By the end of the 1948 war the Jewish state — having now declared itself “Israel” — had conquered 78 percent of Palestine — far more than that proposed even by the very generous UN partition plan. And three-quarters of a million Palestinians had been made refugees. Over 400 towns and villages had been destroyed, and a new map was being drawn up, in which every city, river and hillock would receive a new, Hebrew name. All vestiges of the Palestinian culture were to be erased. In fact, for many decades Israel — and the US, following its lead — denied the very existence of this population. Golda Meir once said, in fact: “There is no such thing as a Palestinian.”
In 1967, Israel conquered still more land. Following the Six Day War, in which Israeli forces launched a highly successful, Pearl Harbor-like surprise attack on Egypt, Israel occupied the additional 22 percent of Palestine that had eluded it in 1948 — the West Bank and the Gaza Strip. It also occupied parts of Egypt (which since were returned) and Syria (which remain under occupation).
There are, then, two issues at the very core of the continuing conflict and escalating violence in the Middle East:
First, there is the inevitably destabilizing effect of trying to maintain an ethnically preferential state, particularly when the exclusionist entity is of largely colonial origin. As we have seen, the original population of what is now Israel was 95 percent Muslim and Christian. And yet, Muslim and Christian refugees are not being allowed to return to their homes in the current “Jewish state.” Israeli peace negotiators refuse to even discuss the possibility of applying this UN guaranteed right.

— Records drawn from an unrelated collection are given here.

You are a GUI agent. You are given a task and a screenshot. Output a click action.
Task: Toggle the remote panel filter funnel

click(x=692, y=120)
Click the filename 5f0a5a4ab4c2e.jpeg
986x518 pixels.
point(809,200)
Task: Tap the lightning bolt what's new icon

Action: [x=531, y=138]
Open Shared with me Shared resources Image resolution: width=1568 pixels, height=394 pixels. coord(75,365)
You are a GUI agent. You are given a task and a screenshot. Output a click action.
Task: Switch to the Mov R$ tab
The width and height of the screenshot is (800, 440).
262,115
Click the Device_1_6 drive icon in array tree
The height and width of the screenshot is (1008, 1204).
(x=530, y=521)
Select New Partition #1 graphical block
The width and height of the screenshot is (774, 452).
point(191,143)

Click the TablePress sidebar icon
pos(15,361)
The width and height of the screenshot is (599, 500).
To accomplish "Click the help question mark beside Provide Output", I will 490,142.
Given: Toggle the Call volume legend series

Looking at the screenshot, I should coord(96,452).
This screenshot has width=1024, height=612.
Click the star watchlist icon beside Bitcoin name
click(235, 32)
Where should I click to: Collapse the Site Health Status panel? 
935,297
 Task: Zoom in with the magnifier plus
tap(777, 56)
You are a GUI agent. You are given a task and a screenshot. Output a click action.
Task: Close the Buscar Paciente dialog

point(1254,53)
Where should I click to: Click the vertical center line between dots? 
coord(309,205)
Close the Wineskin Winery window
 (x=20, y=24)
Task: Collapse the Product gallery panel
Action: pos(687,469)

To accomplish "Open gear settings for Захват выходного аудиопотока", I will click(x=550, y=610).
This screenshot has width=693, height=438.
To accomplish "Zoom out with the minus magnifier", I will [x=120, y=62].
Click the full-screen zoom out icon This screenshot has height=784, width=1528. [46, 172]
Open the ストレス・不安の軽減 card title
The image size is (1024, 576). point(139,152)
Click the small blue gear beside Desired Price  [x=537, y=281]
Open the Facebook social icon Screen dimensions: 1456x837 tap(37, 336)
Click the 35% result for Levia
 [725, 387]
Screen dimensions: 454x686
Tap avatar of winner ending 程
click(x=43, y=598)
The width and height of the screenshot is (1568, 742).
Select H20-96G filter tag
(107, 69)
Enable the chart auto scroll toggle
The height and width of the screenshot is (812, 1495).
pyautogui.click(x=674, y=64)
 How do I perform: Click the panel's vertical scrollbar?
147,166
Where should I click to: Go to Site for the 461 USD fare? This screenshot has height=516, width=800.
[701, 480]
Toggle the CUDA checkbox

Second, Israel’s continued confiscation of Palestinian land in the West Bank and Gaza is being resisted by the Palestinian inhabitants. It is these occupied territories that, according to the Oslo peace accords of 1993, were going to become a Palestinian state. However, when Israel continued to take land in these areas and to move its citizens onto it, the Palestinian population rebelled. This uprising, called the “Intifada” (Arabic for “shaking off”) began at the end of September 2000 and continues to this day.